Task to complete – The lines to be extracted begin at the line containing "Open dropdown arrow beside server sort icon" and end at the last line of the data below; copy them exactly and leave out the pictures.

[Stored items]
#####

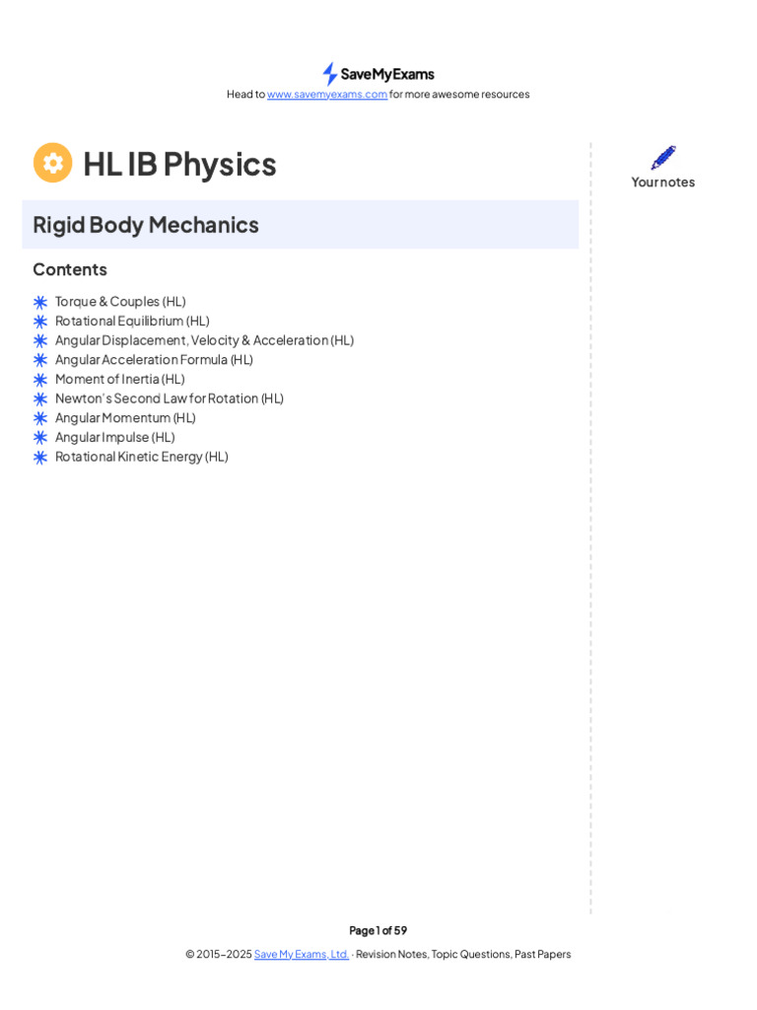The image size is (757, 1010).
Task: Go to Angular Impulse (HL) section
Action: pos(115,437)
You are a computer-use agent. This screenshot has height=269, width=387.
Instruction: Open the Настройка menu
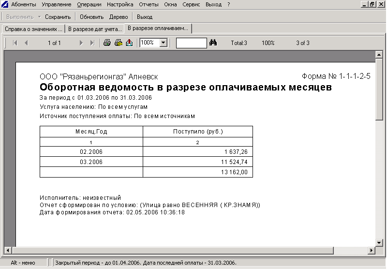120,4
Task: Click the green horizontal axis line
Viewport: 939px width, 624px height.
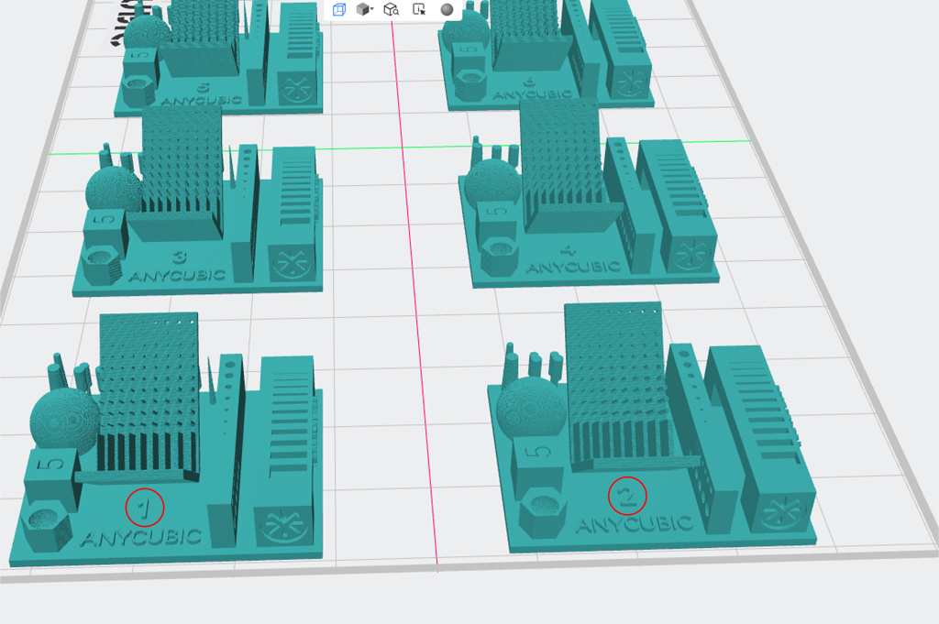Action: 367,147
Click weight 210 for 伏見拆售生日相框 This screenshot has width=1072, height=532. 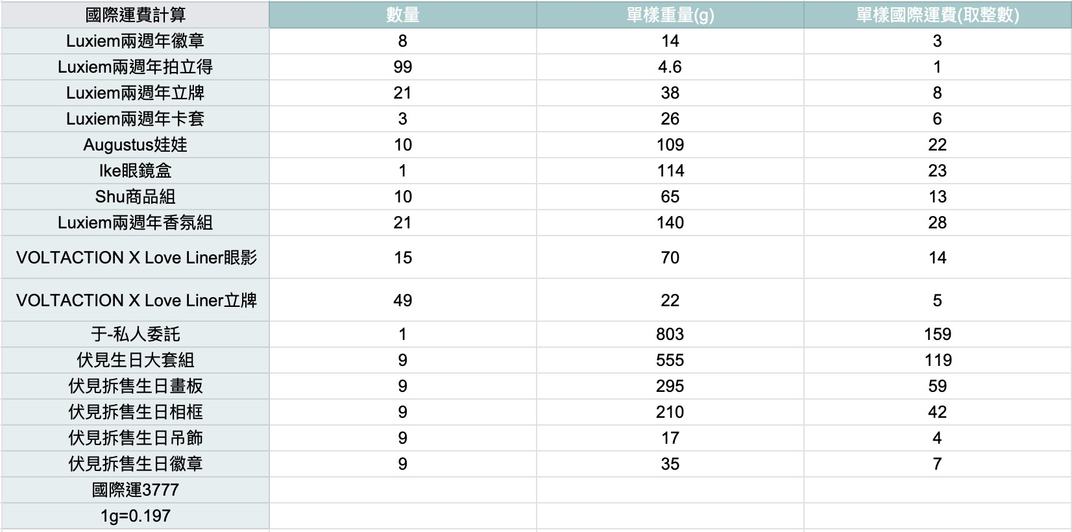click(670, 412)
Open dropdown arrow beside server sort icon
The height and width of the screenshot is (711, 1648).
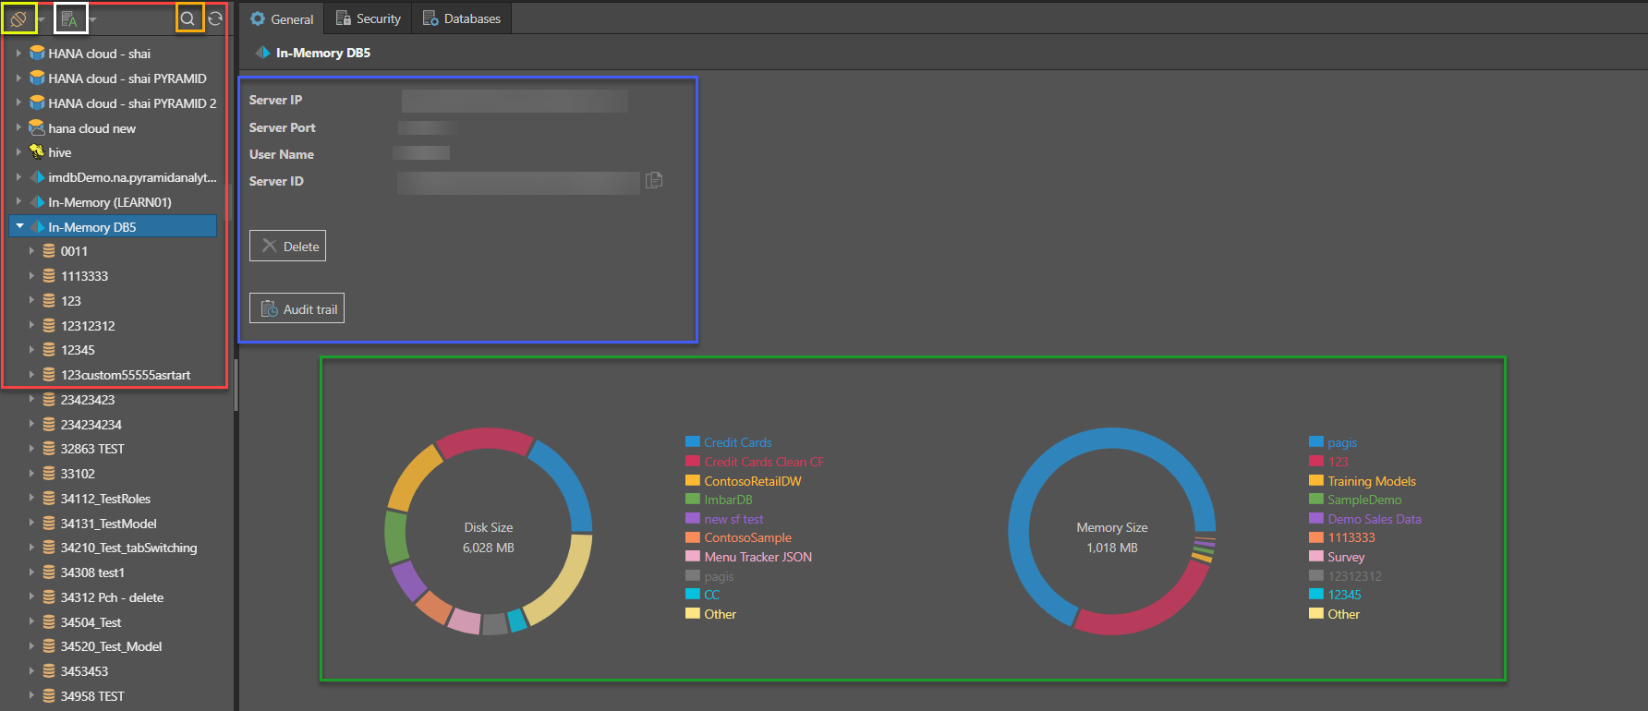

#####

Response area –
Open dropdown arrow beside server sort icon
The height and width of the screenshot is (711, 1648).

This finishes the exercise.